# CONSIGNE
Dans le jugement ci-dessous, quelle période est en litige ?

# TEXTE À LIRE

LE MINISTRE DU REVENU NATIONAL,

intimé,

et

MATÉRIAUX ST-FÉLICIEN INC.,

intervenante.

____________________________________________________________________

 

Appel entendu le 21 août 2003 à Roberval (Québec)

 

Devant : L'honorable S.J. Savoie, juge suppléant

 

Comparutions :

 

Pour l'appelante :

L'appelante elle-même

 

Avocate de l'intimé :

Me Julie David

 

Représentant de l'intervenante :

Guy Bonneau

________________________________________________________________

JUGEMENT

 

          L'appel est rejeté et la décision rendue par le Ministre est confirmée selon les motifs du jugement ci-joints.

 

Signé à Grand-Barachois (Nouveau-Brunswick), ce 9e jour de décembre 2003.

 

 

 

« S.J. Savoie »

Juge suppléant Savoie


 

 

 

Référence :2003CCI864

Date : 20031209

Dossier : 2002-3405(EI)

ENTRE :

MURIELLE GIRARD,

appelante,

et

 

LE MINISTRE DU REVENU NATIONAL,

intimé,

et

MATÉRIAUX ST-FÉLICIEN INC.,

intervenante.

 

 

MOTIFS DU JUGEMENT

 

Le juge suppléant Savoie

 

[1]     Cet appel a été entendu à Roberval (Québec), le 21 août 2003.

 

[2]     Il s'agit d'un appel portant sur l'assurabilité de l'emploi qu'occupait l'appelante auprès de Matériaux St-Félicien Inc., le payeur, durant la période en litige, soit du 25 mars 2001 au 9 février 2002.

 

[3]     Le 4 juillet 2002, le ministre du Revenu national (le « Ministre ») a informé l'appelante de sa décision selon laquelle cet emploi n'était pas assurable pour le motif qu'un contrat de travail à peu près semblable n'aurait pas été conclu s'il n'y avait pas eu un lien de dépendance entre elle et le payeur.

# DONNÉES FOURNIES

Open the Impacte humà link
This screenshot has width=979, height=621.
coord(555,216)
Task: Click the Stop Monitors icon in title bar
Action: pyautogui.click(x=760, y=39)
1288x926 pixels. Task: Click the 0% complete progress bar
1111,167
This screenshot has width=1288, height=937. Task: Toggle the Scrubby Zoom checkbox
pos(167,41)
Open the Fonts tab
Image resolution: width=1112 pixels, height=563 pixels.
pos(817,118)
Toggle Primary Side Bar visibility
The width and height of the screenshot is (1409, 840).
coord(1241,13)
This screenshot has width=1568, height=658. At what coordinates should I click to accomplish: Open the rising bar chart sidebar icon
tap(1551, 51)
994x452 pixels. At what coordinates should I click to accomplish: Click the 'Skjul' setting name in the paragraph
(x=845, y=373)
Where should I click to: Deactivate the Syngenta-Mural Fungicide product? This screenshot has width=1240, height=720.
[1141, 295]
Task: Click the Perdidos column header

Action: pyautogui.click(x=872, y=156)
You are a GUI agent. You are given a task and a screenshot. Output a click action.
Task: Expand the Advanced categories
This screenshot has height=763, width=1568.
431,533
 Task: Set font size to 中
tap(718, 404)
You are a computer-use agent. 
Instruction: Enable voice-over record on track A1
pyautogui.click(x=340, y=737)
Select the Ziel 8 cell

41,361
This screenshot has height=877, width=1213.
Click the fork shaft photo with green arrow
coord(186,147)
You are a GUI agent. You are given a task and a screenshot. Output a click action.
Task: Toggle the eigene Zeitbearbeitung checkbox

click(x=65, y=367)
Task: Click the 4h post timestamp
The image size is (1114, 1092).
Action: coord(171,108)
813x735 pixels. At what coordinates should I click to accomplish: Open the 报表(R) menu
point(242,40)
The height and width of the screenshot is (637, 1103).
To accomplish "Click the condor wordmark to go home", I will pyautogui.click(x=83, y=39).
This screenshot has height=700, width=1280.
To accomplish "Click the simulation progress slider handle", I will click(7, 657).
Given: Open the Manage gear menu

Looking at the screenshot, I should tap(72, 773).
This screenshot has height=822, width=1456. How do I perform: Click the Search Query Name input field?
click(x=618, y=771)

# RÉPONSE
Du 25 mars 2001 au 9 février 2002.